Top of Source document
Wednesday, July 25, 2018

Tuesday, July 24, 2018

Having thoughts

While having lunch with a friend I brought up her sex life. Knowing she has never been married, and has an open relationship with a married man. For over 40 years I might add.

Why would I do at lunch in a public place?

I have been feeling a lack of confidence. Like I have been away from the game to too lone and I can't remember how to play.
Also, I have a body image crisis. Plus, What if I can't give as good as I get?

She opened up about it not being as frequent as when she was younger. And things do change.

She has the advantage of a long term lover. I have heard it said you are not as agile.
Something I remember from the truck drive. We could make use of every surface.

At least I am thinking about it.

Sunday, July 15, 2018

Same time next year

It is so like a death.  My death, every move  is a reminder of loss. The clothing, art, garden, my music, my library, photos. All things that define my being. dust, and cinders.

we made a trip up, I took my own car as I really didn't want the long drive with the husband. Not did I want to spend the night.

I just went to collect plants from the surrounding buildings. In the high tunnel there were raspberries. I took my time reminiscing of dropping to my knees after unbuckling his belt. The truck diver's large thick cock dripping slightly to encourage me.  his soft moans growing deeper till he gasps " I need to be in you". Turning me around my skirt is lifted up to enter me. Carelessly fucking with no regard of being caught. He finishes, dizzy and sleepy he talked as though we had time to cuddle, that we were more.

The memories I cherish.

I take a quick picture with my phone, and text him " I will miss you here in my garden"

The husband is busy with his own tasks.

A truck pulls in. It is two older men. I don't at recognize them. As he hops out he comes to me and asks for a hugs. It is the fisherman. He holds me sweetly in his arms and speaks " I am so sorry for your loss". it is then that I comfort him as I have for all others like him that have lost this place. Meaning so much to so many, I suck it up, with grace and strength I say words of reassurance.
He turns to the husband and introduces himself and his friend. We chat about fishing and joke about the cost of my polls "I never tell my husband what I spend on fishing gear" he laughs and say the same of his wife. With an angst I have never heard regarding her.
Bottom of Source document
Top of Information provided
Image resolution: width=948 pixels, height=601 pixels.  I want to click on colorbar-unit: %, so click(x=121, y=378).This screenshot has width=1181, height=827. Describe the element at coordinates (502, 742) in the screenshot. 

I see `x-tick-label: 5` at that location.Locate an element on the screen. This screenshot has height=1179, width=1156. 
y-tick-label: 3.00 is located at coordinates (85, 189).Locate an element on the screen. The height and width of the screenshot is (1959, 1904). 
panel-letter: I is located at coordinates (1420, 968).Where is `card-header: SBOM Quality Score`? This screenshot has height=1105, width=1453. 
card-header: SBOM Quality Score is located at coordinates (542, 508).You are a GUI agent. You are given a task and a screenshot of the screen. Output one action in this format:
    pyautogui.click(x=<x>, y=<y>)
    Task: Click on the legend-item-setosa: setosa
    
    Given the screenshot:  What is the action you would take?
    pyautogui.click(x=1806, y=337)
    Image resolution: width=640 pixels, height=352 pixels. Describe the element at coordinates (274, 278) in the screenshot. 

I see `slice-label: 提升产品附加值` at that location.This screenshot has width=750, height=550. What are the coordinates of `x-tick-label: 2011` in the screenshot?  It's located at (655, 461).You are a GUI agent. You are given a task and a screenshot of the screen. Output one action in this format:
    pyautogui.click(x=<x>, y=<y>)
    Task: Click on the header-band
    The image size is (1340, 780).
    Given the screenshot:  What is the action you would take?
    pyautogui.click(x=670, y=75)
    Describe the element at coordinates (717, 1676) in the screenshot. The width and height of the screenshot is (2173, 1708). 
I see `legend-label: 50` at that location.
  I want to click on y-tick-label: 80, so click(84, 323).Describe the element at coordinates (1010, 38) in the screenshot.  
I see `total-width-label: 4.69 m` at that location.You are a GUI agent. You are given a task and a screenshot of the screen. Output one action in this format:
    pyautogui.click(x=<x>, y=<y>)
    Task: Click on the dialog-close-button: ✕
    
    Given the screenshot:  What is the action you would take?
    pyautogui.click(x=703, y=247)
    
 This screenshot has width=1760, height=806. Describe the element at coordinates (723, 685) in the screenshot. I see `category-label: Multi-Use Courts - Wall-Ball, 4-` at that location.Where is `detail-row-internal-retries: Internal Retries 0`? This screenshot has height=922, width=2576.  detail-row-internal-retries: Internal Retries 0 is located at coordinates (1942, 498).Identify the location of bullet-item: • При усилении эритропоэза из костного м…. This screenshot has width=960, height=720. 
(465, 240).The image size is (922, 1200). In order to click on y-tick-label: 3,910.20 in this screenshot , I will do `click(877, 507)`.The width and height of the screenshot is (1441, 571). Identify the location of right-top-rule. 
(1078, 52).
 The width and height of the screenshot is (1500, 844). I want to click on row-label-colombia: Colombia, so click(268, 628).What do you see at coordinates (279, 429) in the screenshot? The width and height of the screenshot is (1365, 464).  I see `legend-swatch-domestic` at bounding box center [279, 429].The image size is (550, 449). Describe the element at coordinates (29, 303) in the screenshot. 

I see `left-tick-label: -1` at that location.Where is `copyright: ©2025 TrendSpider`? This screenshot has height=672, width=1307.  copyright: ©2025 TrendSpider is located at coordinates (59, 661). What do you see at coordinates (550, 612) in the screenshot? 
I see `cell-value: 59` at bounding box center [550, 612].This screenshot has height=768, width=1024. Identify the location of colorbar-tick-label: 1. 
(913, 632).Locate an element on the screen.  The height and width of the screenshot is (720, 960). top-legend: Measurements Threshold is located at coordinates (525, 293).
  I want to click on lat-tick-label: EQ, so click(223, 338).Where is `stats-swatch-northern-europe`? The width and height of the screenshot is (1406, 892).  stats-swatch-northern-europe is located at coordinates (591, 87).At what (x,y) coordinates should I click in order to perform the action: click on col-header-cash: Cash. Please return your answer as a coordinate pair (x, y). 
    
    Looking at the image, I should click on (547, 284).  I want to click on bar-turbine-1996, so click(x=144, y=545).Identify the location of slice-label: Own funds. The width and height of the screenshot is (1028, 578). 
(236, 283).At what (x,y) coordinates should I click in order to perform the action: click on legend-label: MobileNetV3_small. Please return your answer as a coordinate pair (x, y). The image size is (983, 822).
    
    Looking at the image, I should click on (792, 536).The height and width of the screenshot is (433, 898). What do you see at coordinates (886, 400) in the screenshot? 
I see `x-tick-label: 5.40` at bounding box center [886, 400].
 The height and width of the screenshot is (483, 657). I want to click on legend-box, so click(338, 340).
Bottom of Information provided
Carry on the dated blog entries at the top of the page, before the rows, starting right after their final sentence.

Then we walk about to the river. He excitedly reminds where we sat in the swing, and fished....our first kiss. so bitter sweet. Walking past the ruins of the fireplace were we spent the night fucking....

He says goodbye, and another deep hug. He climbs in the truck , dreamily looking, starts to open the door, closes it and drives off.

They did come back later when I was gone. "Camped" the husband said. "Stayed mostly to themselves, funny bunch". He had never met them.

It's been a while

Getting a like on a post from the truck driver has been our only contact. Writing things that could possibly get him to ask if he could come out to the new house ....finely get a response and ask him for his phone number.
we haven't hooked up yep, but sexted once.
then, I got a horrific cold/ear infection. Couldn't even hear anything. Spent most of four weeks in bed coughing.
In the mean time I bought a new house, replace the floors with oak, had an enormous deck put on. The hot tub was delivered. A fireplace was put in the man cave.

After all I have been through I seem to have lost my sexual power. I feel like I had great props in the lodge. It had a darkness, secrets could be made and keep there.

A fire place, hideaways, intrigue. I had a personality that was mystery, bold, and off the cuff. men wanted to fuck me. I was happy to create an illusion.

It helped me through a very hard life. So totally hated it there. the sex got through it, gave me power, comfort in a time, sixteen years, of complete isolation from normal.

I wonder what is left of me, what needs to be passed on. I don't want to live in what once served me.